Dataset entries
^^^^

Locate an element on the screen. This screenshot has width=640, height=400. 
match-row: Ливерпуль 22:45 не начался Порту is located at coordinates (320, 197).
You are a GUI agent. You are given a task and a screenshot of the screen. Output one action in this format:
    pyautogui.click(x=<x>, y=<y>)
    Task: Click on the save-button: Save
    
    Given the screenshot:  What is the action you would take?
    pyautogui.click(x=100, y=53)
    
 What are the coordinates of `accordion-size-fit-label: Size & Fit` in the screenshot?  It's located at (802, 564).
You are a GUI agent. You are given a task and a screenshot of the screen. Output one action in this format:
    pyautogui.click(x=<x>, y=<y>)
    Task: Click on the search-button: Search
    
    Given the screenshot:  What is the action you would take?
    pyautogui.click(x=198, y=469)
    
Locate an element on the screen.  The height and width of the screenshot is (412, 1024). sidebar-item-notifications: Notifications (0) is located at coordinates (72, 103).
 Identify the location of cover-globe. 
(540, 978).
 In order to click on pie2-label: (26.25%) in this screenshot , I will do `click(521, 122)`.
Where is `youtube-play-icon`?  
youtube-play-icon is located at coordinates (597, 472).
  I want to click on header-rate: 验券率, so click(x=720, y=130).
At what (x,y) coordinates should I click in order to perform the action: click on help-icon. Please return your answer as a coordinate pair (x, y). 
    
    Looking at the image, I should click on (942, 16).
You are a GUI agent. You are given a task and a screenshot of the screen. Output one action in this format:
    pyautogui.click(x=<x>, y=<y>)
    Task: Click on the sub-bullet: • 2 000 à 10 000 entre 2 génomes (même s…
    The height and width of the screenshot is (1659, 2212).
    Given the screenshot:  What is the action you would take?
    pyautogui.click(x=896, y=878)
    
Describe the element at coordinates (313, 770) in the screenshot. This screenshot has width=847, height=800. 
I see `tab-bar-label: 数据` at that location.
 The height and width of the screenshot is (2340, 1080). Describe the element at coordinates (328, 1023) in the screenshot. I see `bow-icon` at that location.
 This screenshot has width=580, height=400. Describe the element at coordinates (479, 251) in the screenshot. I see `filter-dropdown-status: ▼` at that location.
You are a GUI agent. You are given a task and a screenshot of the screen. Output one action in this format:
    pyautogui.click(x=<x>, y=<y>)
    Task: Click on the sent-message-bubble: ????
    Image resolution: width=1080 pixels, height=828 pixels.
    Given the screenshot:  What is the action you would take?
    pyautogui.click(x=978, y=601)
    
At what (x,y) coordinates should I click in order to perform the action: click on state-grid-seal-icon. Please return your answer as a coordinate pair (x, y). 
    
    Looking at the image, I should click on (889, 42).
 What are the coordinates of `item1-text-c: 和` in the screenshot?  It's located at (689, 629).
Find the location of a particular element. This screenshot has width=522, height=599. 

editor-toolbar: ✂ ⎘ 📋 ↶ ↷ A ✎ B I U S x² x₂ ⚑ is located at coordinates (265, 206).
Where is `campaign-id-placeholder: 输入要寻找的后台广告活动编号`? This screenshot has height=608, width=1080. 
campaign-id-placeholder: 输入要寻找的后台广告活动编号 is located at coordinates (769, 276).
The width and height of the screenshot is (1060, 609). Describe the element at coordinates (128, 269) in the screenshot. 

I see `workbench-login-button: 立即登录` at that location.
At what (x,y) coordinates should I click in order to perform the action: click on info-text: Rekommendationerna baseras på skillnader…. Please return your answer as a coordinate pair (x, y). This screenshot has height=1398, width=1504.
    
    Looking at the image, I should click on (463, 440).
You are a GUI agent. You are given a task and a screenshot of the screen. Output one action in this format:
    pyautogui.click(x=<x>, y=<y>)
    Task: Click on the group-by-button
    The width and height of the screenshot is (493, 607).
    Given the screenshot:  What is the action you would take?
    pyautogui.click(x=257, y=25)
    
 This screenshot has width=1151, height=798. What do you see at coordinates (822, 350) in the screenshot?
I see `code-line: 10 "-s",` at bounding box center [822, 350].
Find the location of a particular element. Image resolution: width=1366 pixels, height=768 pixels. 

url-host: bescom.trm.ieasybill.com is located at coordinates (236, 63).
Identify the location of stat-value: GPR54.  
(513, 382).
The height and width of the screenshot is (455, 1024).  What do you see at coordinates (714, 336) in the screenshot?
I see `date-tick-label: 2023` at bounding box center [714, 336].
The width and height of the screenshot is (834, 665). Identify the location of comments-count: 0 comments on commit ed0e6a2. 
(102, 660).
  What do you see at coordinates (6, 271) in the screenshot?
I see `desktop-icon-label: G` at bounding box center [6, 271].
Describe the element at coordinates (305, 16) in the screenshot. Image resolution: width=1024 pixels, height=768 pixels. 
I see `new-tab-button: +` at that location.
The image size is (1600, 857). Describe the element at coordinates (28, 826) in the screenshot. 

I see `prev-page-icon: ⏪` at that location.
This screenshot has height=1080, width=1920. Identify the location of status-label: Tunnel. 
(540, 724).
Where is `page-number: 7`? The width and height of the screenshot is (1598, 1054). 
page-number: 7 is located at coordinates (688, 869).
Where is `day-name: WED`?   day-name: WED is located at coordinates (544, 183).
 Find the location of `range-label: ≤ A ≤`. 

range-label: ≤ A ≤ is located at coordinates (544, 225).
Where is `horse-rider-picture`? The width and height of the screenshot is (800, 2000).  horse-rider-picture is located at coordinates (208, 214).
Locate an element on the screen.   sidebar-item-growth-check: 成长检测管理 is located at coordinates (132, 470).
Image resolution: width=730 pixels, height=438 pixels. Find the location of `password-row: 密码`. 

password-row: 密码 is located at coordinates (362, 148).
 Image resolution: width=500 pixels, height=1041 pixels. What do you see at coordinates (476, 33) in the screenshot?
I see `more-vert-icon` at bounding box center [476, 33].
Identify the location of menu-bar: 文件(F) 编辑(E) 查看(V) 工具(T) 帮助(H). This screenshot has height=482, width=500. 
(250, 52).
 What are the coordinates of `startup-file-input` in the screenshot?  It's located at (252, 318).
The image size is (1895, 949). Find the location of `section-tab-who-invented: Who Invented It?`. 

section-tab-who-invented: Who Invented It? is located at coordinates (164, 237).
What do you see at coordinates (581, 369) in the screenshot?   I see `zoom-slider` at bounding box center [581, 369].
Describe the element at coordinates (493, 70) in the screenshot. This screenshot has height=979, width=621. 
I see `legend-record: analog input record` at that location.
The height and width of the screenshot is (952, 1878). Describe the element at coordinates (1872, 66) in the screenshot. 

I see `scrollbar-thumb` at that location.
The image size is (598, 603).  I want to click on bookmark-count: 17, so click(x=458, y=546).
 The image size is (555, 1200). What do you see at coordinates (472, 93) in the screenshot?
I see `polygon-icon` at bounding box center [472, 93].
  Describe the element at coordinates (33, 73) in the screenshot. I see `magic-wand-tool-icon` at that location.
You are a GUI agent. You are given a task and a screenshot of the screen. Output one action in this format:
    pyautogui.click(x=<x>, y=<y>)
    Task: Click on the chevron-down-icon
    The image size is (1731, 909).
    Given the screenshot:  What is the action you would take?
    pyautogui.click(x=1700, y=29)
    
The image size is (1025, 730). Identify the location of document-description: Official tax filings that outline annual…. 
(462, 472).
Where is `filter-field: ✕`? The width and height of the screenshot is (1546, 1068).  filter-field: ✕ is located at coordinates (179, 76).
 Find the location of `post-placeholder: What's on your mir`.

^^^^

#### Exercise aim
Please write out all of the entries above word for word, keeping every line unchanged.

#### Answer space
Locate an element on the screen. This screenshot has width=640, height=400. 
match-row: Ливерпуль 22:45 не начался Порту is located at coordinates (320, 197).
You are a GUI agent. You are given a task and a screenshot of the screen. Output one action in this format:
    pyautogui.click(x=<x>, y=<y>)
    Task: Click on the save-button: Save
    
    Given the screenshot:  What is the action you would take?
    pyautogui.click(x=100, y=53)
    
 What are the coordinates of `accordion-size-fit-label: Size & Fit` in the screenshot?  It's located at (802, 564).
You are a GUI agent. You are given a task and a screenshot of the screen. Output one action in this format:
    pyautogui.click(x=<x>, y=<y>)
    Task: Click on the search-button: Search
    
    Given the screenshot:  What is the action you would take?
    pyautogui.click(x=198, y=469)
    
Locate an element on the screen.  The height and width of the screenshot is (412, 1024). sidebar-item-notifications: Notifications (0) is located at coordinates (72, 103).
 Identify the location of cover-globe. 
(540, 978).
 In order to click on pie2-label: (26.25%) in this screenshot , I will do `click(521, 122)`.
Where is `youtube-play-icon`?  
youtube-play-icon is located at coordinates (597, 472).
  I want to click on header-rate: 验券率, so click(x=720, y=130).
At what (x,y) coordinates should I click in order to perform the action: click on help-icon. Please return your answer as a coordinate pair (x, y). 
    
    Looking at the image, I should click on (942, 16).
You are a GUI agent. You are given a task and a screenshot of the screen. Output one action in this format:
    pyautogui.click(x=<x>, y=<y>)
    Task: Click on the sub-bullet: • 2 000 à 10 000 entre 2 génomes (même s…
    The height and width of the screenshot is (1659, 2212).
    Given the screenshot:  What is the action you would take?
    pyautogui.click(x=896, y=878)
    
Describe the element at coordinates (313, 770) in the screenshot. This screenshot has width=847, height=800. 
I see `tab-bar-label: 数据` at that location.
 The height and width of the screenshot is (2340, 1080). Describe the element at coordinates (328, 1023) in the screenshot. I see `bow-icon` at that location.
 This screenshot has width=580, height=400. Describe the element at coordinates (479, 251) in the screenshot. I see `filter-dropdown-status: ▼` at that location.
You are a GUI agent. You are given a task and a screenshot of the screen. Output one action in this format:
    pyautogui.click(x=<x>, y=<y>)
    Task: Click on the sent-message-bubble: ????
    Image resolution: width=1080 pixels, height=828 pixels.
    Given the screenshot:  What is the action you would take?
    pyautogui.click(x=978, y=601)
    
At what (x,y) coordinates should I click in order to perform the action: click on state-grid-seal-icon. Please return your answer as a coordinate pair (x, y). 
    
    Looking at the image, I should click on (889, 42).
 What are the coordinates of `item1-text-c: 和` in the screenshot?  It's located at (689, 629).
Find the location of a particular element. This screenshot has width=522, height=599. 

editor-toolbar: ✂ ⎘ 📋 ↶ ↷ A ✎ B I U S x² x₂ ⚑ is located at coordinates (265, 206).
Where is `campaign-id-placeholder: 输入要寻找的后台广告活动编号`? This screenshot has height=608, width=1080. 
campaign-id-placeholder: 输入要寻找的后台广告活动编号 is located at coordinates (769, 276).
The width and height of the screenshot is (1060, 609). Describe the element at coordinates (128, 269) in the screenshot. 

I see `workbench-login-button: 立即登录` at that location.
At what (x,y) coordinates should I click in order to perform the action: click on info-text: Rekommendationerna baseras på skillnader…. Please return your answer as a coordinate pair (x, y). This screenshot has height=1398, width=1504.
    
    Looking at the image, I should click on (463, 440).
You are a GUI agent. You are given a task and a screenshot of the screen. Output one action in this format:
    pyautogui.click(x=<x>, y=<y>)
    Task: Click on the group-by-button
    The width and height of the screenshot is (493, 607).
    Given the screenshot:  What is the action you would take?
    pyautogui.click(x=257, y=25)
    
 This screenshot has width=1151, height=798. What do you see at coordinates (822, 350) in the screenshot?
I see `code-line: 10 "-s",` at bounding box center [822, 350].
Find the location of a particular element. Image resolution: width=1366 pixels, height=768 pixels. 

url-host: bescom.trm.ieasybill.com is located at coordinates (236, 63).
Identify the location of stat-value: GPR54.  
(513, 382).
The height and width of the screenshot is (455, 1024).  What do you see at coordinates (714, 336) in the screenshot?
I see `date-tick-label: 2023` at bounding box center [714, 336].
The width and height of the screenshot is (834, 665). Identify the location of comments-count: 0 comments on commit ed0e6a2. 
(102, 660).
  What do you see at coordinates (6, 271) in the screenshot?
I see `desktop-icon-label: G` at bounding box center [6, 271].
Describe the element at coordinates (305, 16) in the screenshot. Image resolution: width=1024 pixels, height=768 pixels. 
I see `new-tab-button: +` at that location.
The image size is (1600, 857). Describe the element at coordinates (28, 826) in the screenshot. 

I see `prev-page-icon: ⏪` at that location.
This screenshot has height=1080, width=1920. Identify the location of status-label: Tunnel. 
(540, 724).
Where is `page-number: 7`? The width and height of the screenshot is (1598, 1054). 
page-number: 7 is located at coordinates (688, 869).
Where is `day-name: WED`?   day-name: WED is located at coordinates (544, 183).
 Find the location of `range-label: ≤ A ≤`. 

range-label: ≤ A ≤ is located at coordinates (544, 225).
Where is `horse-rider-picture`? The width and height of the screenshot is (800, 2000).  horse-rider-picture is located at coordinates (208, 214).
Locate an element on the screen.   sidebar-item-growth-check: 成长检测管理 is located at coordinates (132, 470).
Image resolution: width=730 pixels, height=438 pixels. Find the location of `password-row: 密码`. 

password-row: 密码 is located at coordinates (362, 148).
 Image resolution: width=500 pixels, height=1041 pixels. What do you see at coordinates (476, 33) in the screenshot?
I see `more-vert-icon` at bounding box center [476, 33].
Identify the location of menu-bar: 文件(F) 编辑(E) 查看(V) 工具(T) 帮助(H). This screenshot has height=482, width=500. 
(250, 52).
 What are the coordinates of `startup-file-input` in the screenshot?  It's located at (252, 318).
The image size is (1895, 949). Find the location of `section-tab-who-invented: Who Invented It?`. 

section-tab-who-invented: Who Invented It? is located at coordinates (164, 237).
What do you see at coordinates (581, 369) in the screenshot?   I see `zoom-slider` at bounding box center [581, 369].
Describe the element at coordinates (493, 70) in the screenshot. This screenshot has height=979, width=621. 
I see `legend-record: analog input record` at that location.
The height and width of the screenshot is (952, 1878). Describe the element at coordinates (1872, 66) in the screenshot. 

I see `scrollbar-thumb` at that location.
The image size is (598, 603).  I want to click on bookmark-count: 17, so click(x=458, y=546).
 The image size is (555, 1200). What do you see at coordinates (472, 93) in the screenshot?
I see `polygon-icon` at bounding box center [472, 93].
  Describe the element at coordinates (33, 73) in the screenshot. I see `magic-wand-tool-icon` at that location.
You are a GUI agent. You are given a task and a screenshot of the screen. Output one action in this format:
    pyautogui.click(x=<x>, y=<y>)
    Task: Click on the chevron-down-icon
    The image size is (1731, 909).
    Given the screenshot:  What is the action you would take?
    pyautogui.click(x=1700, y=29)
    
The image size is (1025, 730). Identify the location of document-description: Official tax filings that outline annual…. 
(462, 472).
Where is `filter-field: ✕`? The width and height of the screenshot is (1546, 1068).  filter-field: ✕ is located at coordinates (179, 76).
 Find the location of `post-placeholder: What's on your mir`.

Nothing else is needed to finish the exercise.